Quem responde pela presença de crianças na Estrutural é a Secretaria do Trabalho, Desenvolvimento Social, Igualdade Racial e Direitos Humanos. A assessoria de imprensa do órgão informou que presta diversos serviços assistenciais para qualquer pessoa interessada, mas confessou não desenvolver nenhum projeto na região. Quem mantém o monitoramento para impossibilitar o trabalho infantil no local é o Serviço de Limpeza Urbana (veja na matéria ao lado).

 

Espalhados pelo Brasil

Segundo estudo realizado pelo Fundo das Nações Unidas para a Infância (Unicef) e divulgado pelo Tribunal Superior do Trabalho, existem crianças e adolescentes em lixões em cerca de 3.500 municípios brasileiros. Quase metade deles, 49%, está na Região Nordeste; 18% na Região Sudeste; e 14% na Região Norte. A Região Centro-Oeste é a que tem menos crianças em lixões, com 7% do total, seguida da Região Sul, com 12%.

 

O que diz a Lei?

Sancionada em 2 de agosto de 2010, a Lei Federal nº 12.305, conhecida como Política Nacional de Resíduos Sólidos (PNRS), determinava ações como a extinção dos lixões do país e a substituição por aterros sanitários, além da implantação da reciclagem, reutilização, compostagem, tratamento do lixo e coleta seletiva em todo o país. A lei dava prazo de quatro anos para que as cidades se adequassem à PNRS, ou seja, deveriam estar em prática já em 2014. Mas, em julho do ano passado, uma emenda prorrogou os prazos entre 2018 e 2021, de acordo com município. No caso específico do Distrito Federal, a data limite para acabar com o Lixão da Estrutural é 31 de julho de 2018. Ela se encaixa no prazo dado a capitais e municípios de região metropolitana.

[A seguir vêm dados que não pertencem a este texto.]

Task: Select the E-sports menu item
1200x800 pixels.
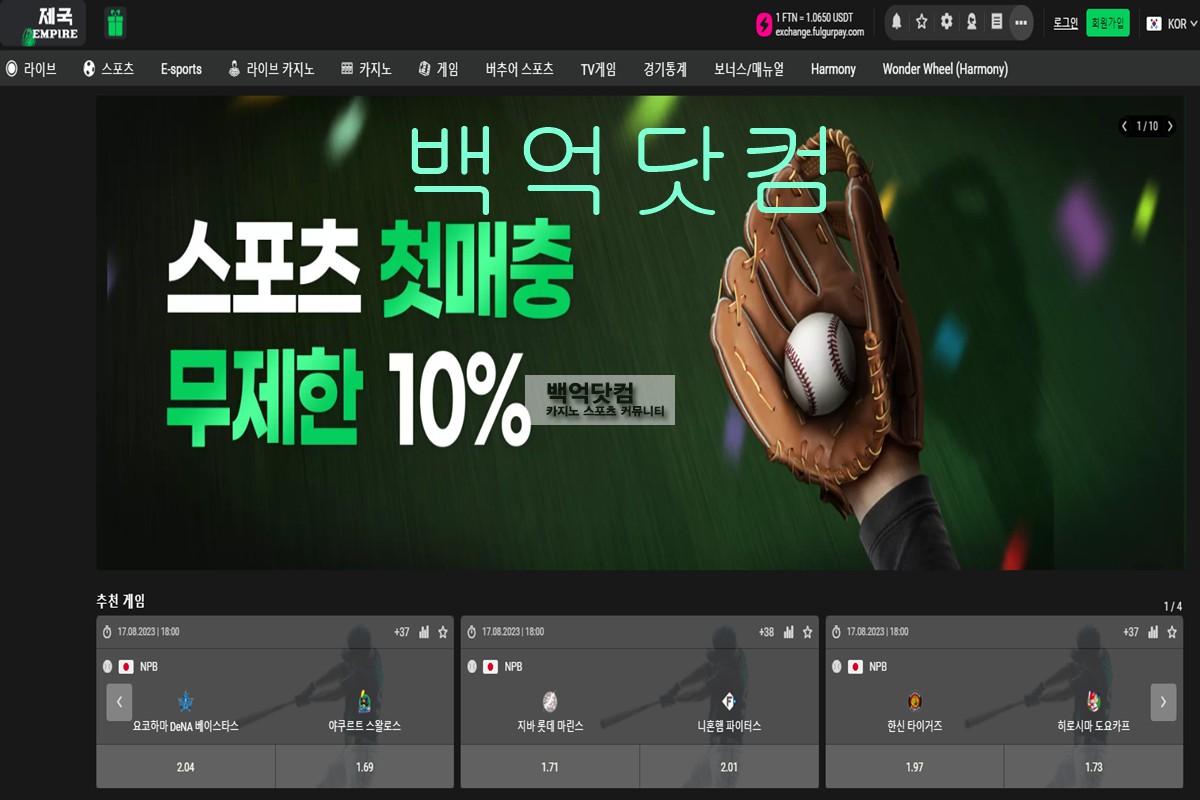Action: point(181,69)
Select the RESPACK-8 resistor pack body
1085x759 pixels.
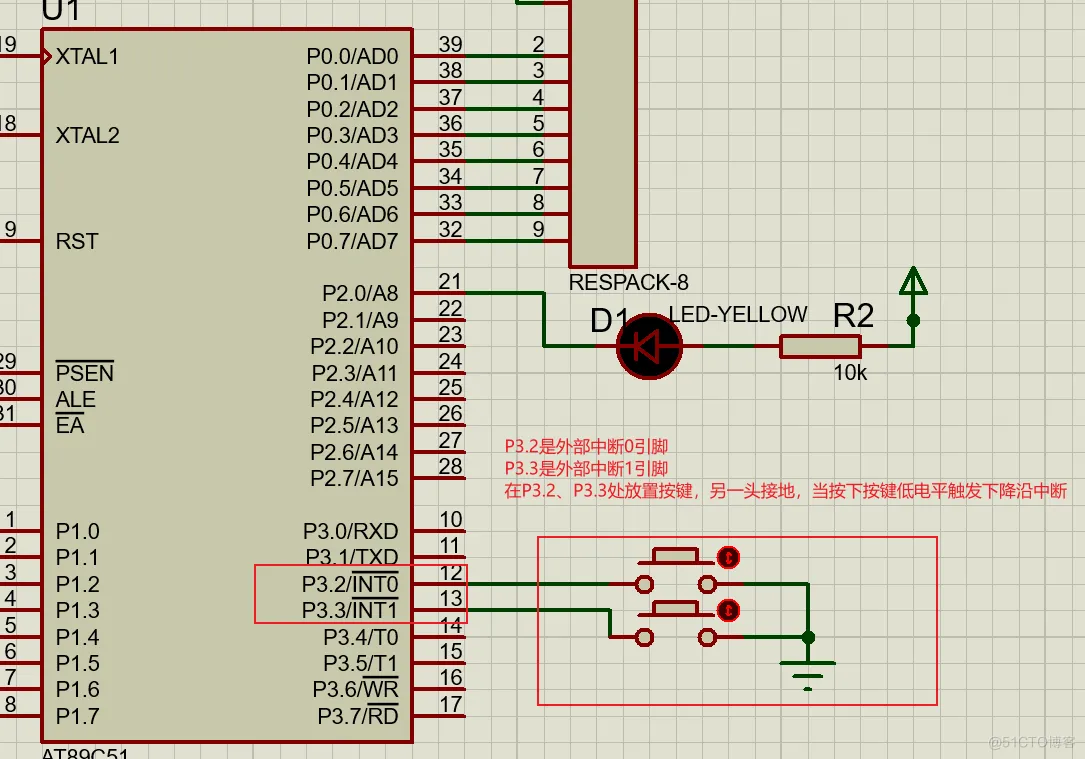(602, 130)
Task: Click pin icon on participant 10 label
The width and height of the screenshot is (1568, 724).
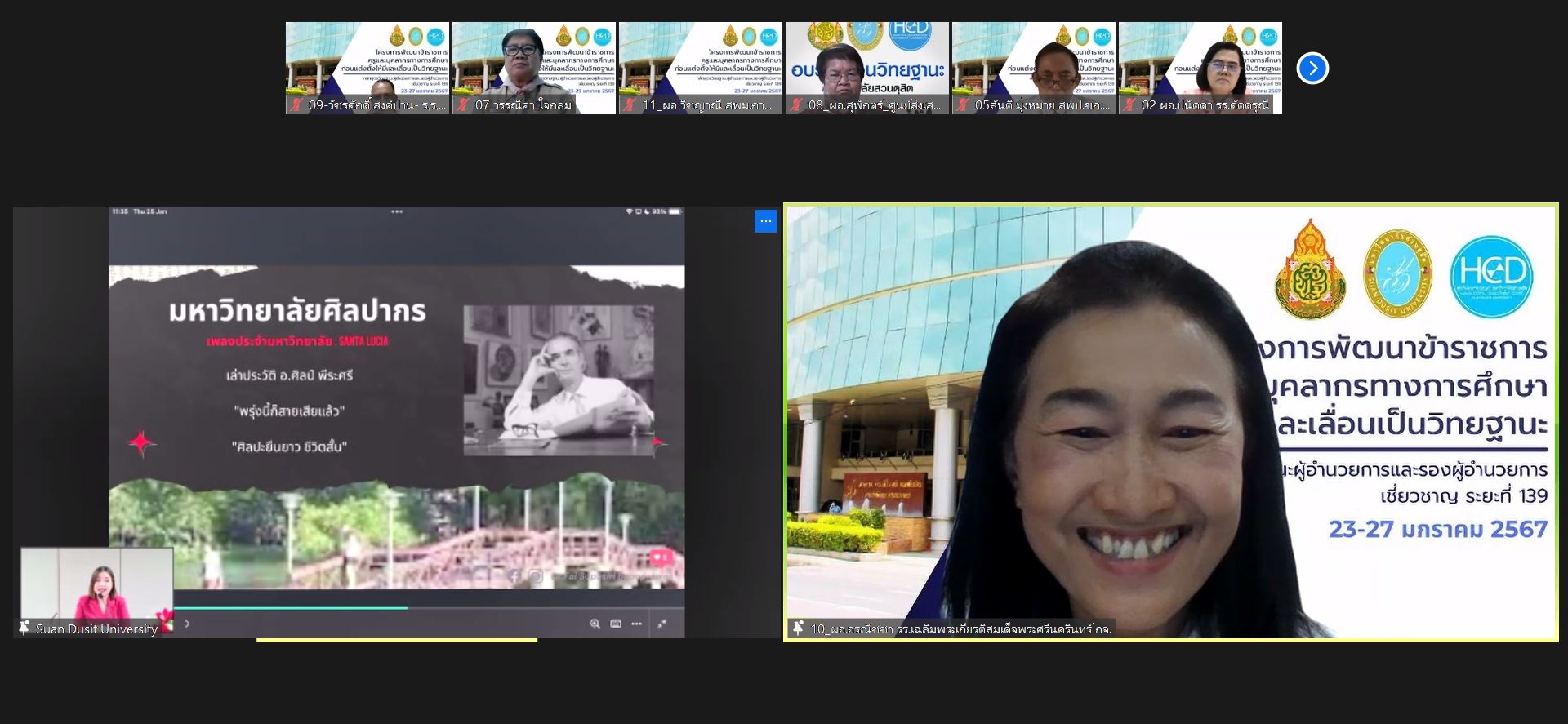Action: click(x=798, y=628)
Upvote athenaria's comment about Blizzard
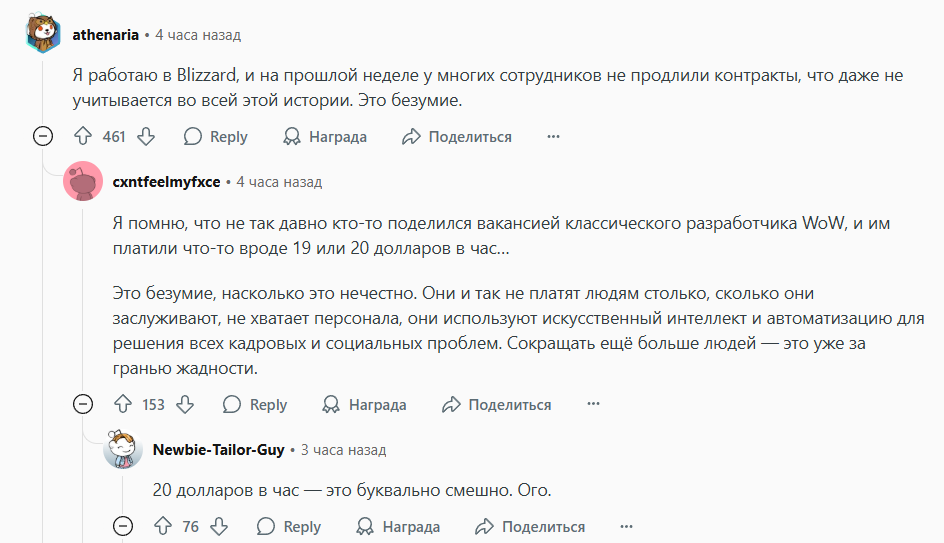This screenshot has height=543, width=944. [x=83, y=137]
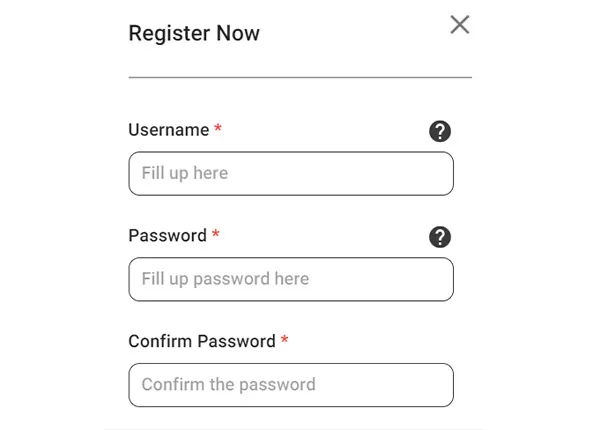
Task: Open the Username help question-mark icon
Action: pyautogui.click(x=440, y=131)
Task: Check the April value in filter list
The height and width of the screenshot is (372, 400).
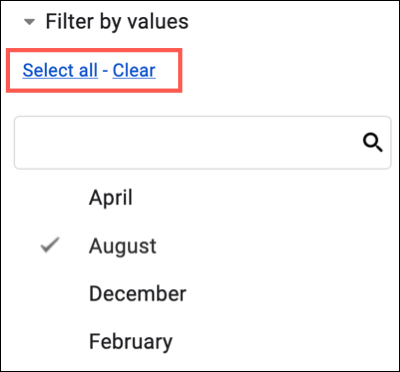Action: (111, 198)
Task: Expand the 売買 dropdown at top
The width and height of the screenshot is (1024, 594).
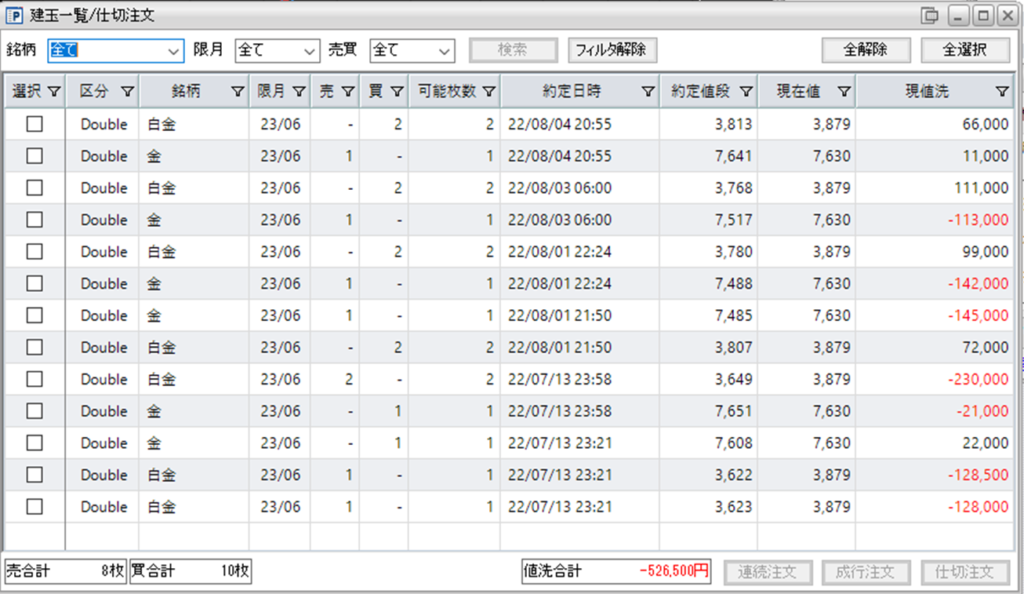Action: coord(444,51)
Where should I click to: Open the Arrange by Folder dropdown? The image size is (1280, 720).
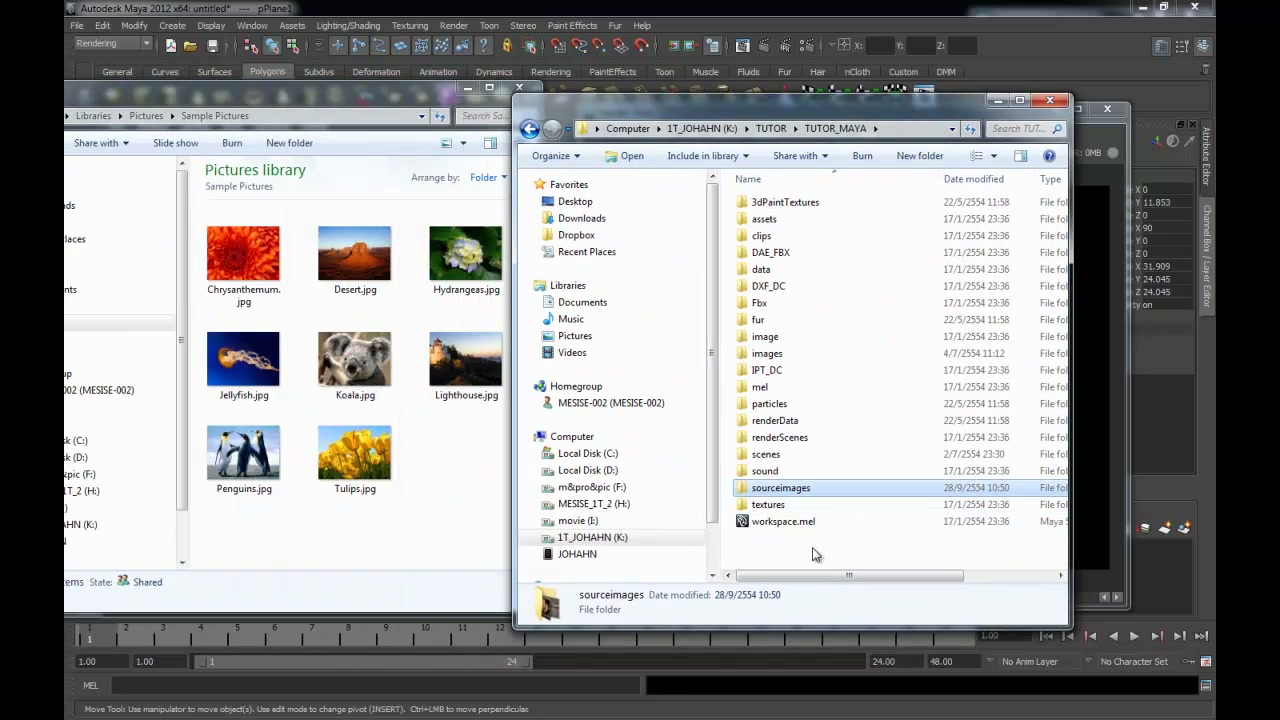pos(488,178)
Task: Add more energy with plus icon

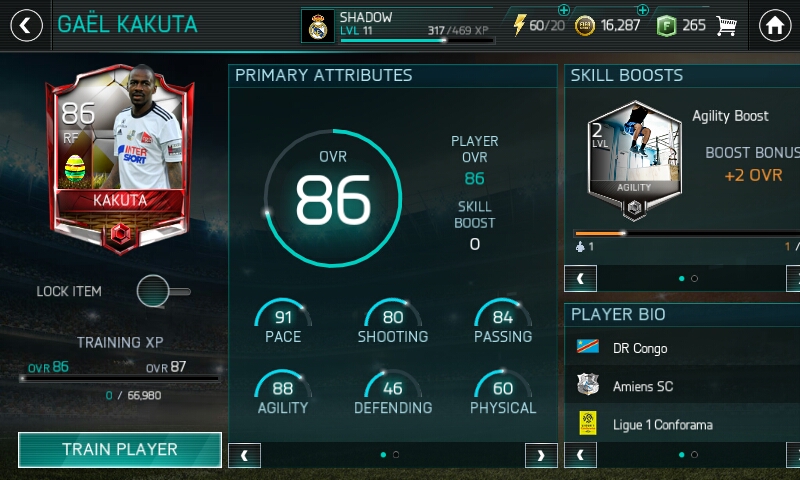Action: click(x=563, y=10)
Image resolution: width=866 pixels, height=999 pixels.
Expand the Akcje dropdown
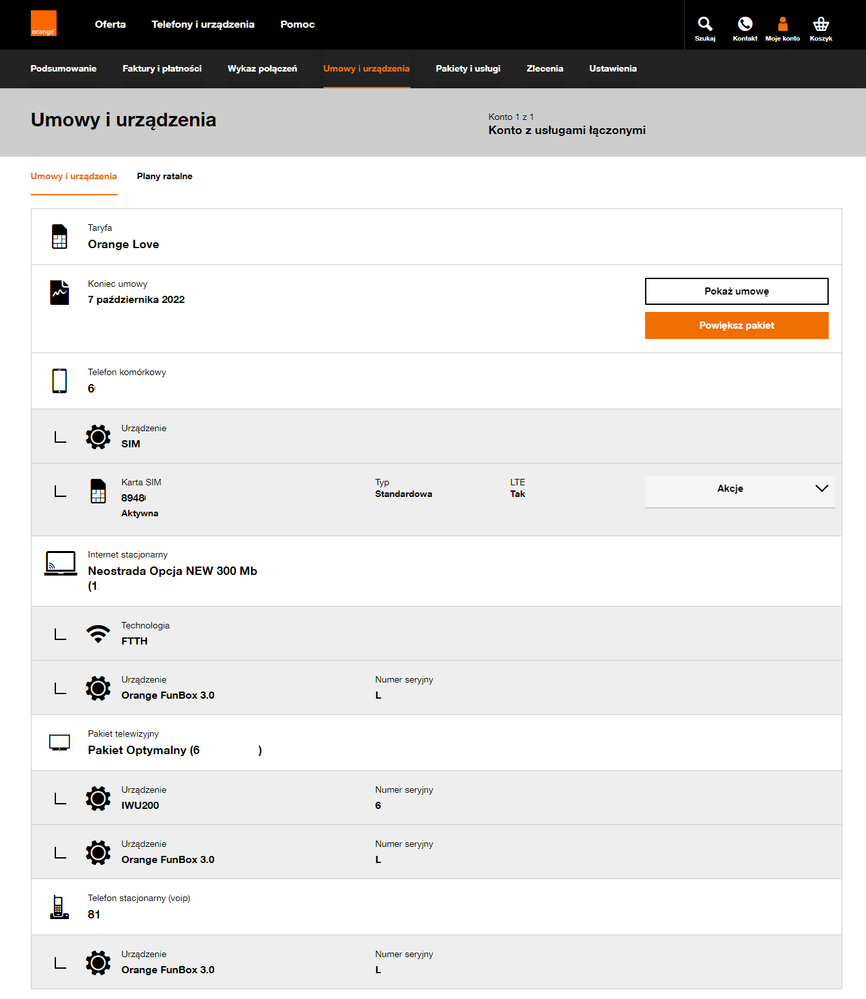[739, 489]
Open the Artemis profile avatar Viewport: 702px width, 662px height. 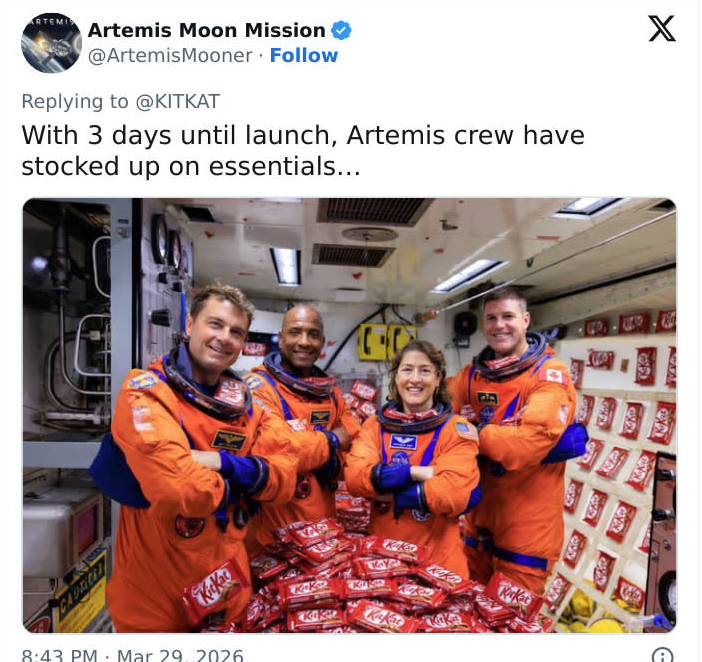[51, 43]
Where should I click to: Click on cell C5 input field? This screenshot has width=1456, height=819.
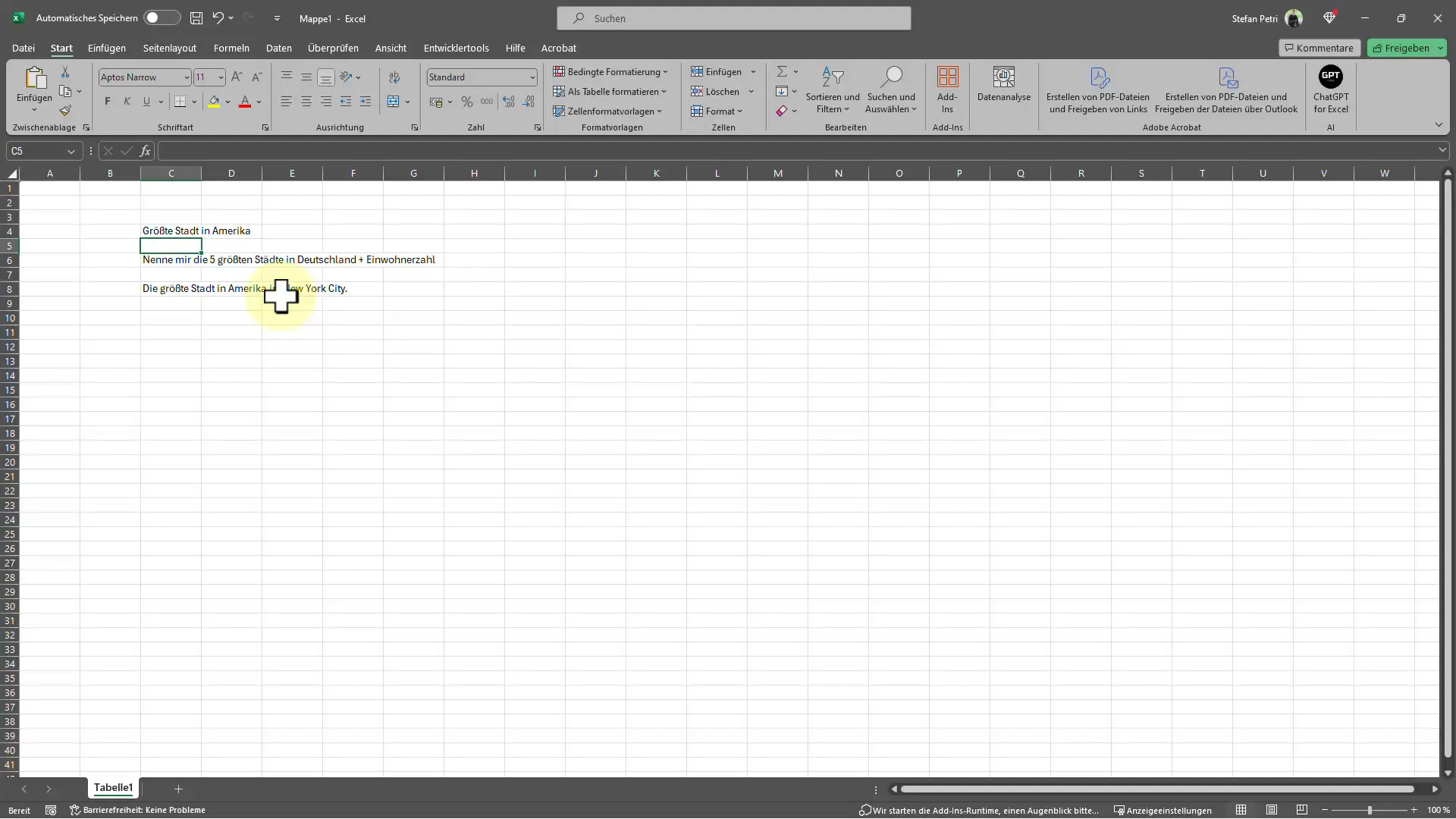click(170, 245)
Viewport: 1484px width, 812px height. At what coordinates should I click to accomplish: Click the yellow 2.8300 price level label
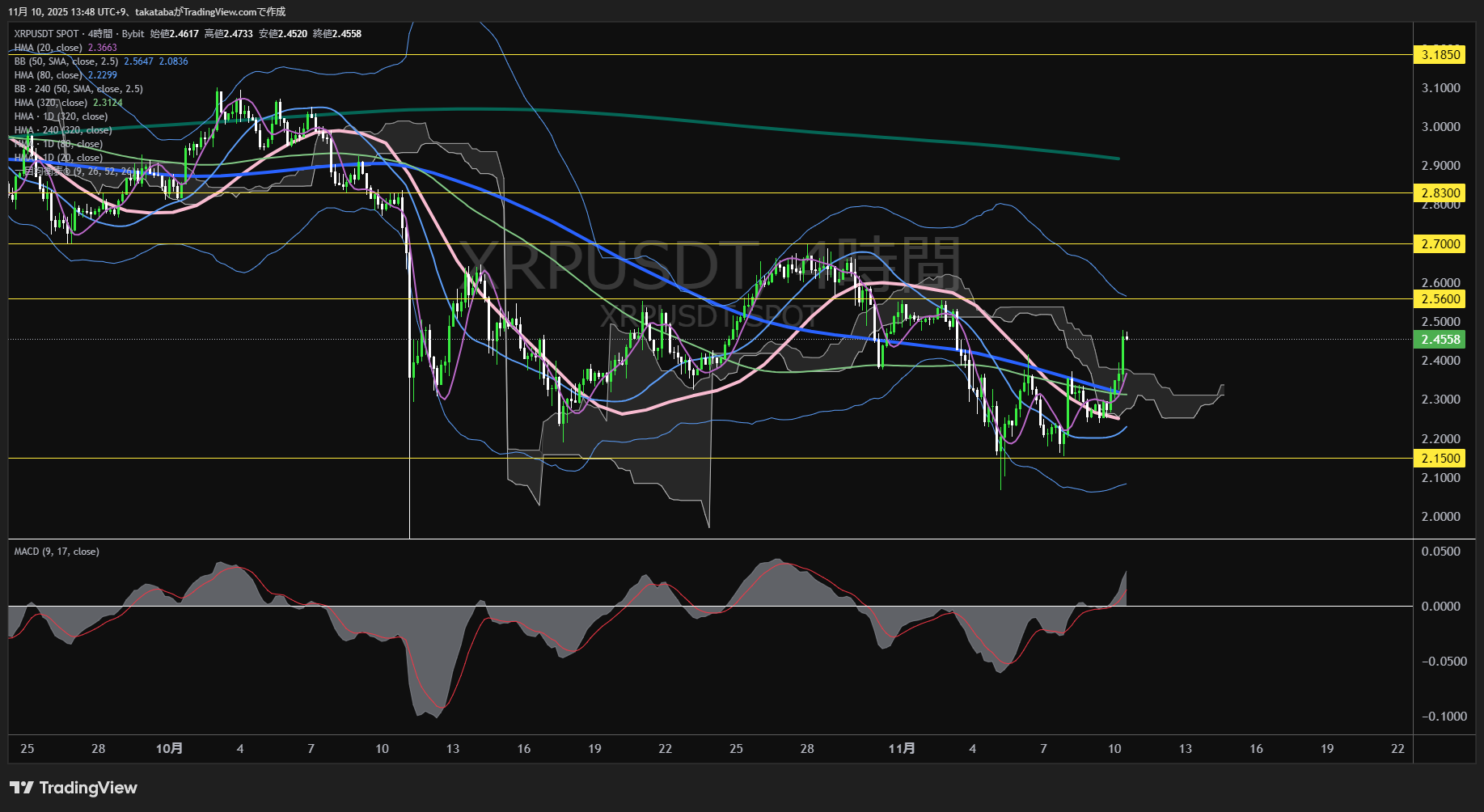pos(1440,192)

Já no Estatuto da Criança e do Adolescente, o artigo quinto diz: “Nenhuma criança ou adolescente será objeto de qualquer forma de negligência, discriminação, exploração, violência, crueldade e opressão, punido na forma da lei qualquer atentado, por ação ou omissão, aos seus direitos fundamentais”. Depois, todo o capítulo 5º fala especificamente sobre o trabalho infantojuvenil e determina: “É proibido qualquer trabalho a menores de quatorze anos de idade, salvo na condição de aprendiz”. Também aponta que nenhum adolescente pode realizar trabalho noturno, “perigoso, insalubre ou penoso” e “realizado em locais prejudiciais à sua formação e ao seu desenvolvimento físico, psíquico, moral e social.”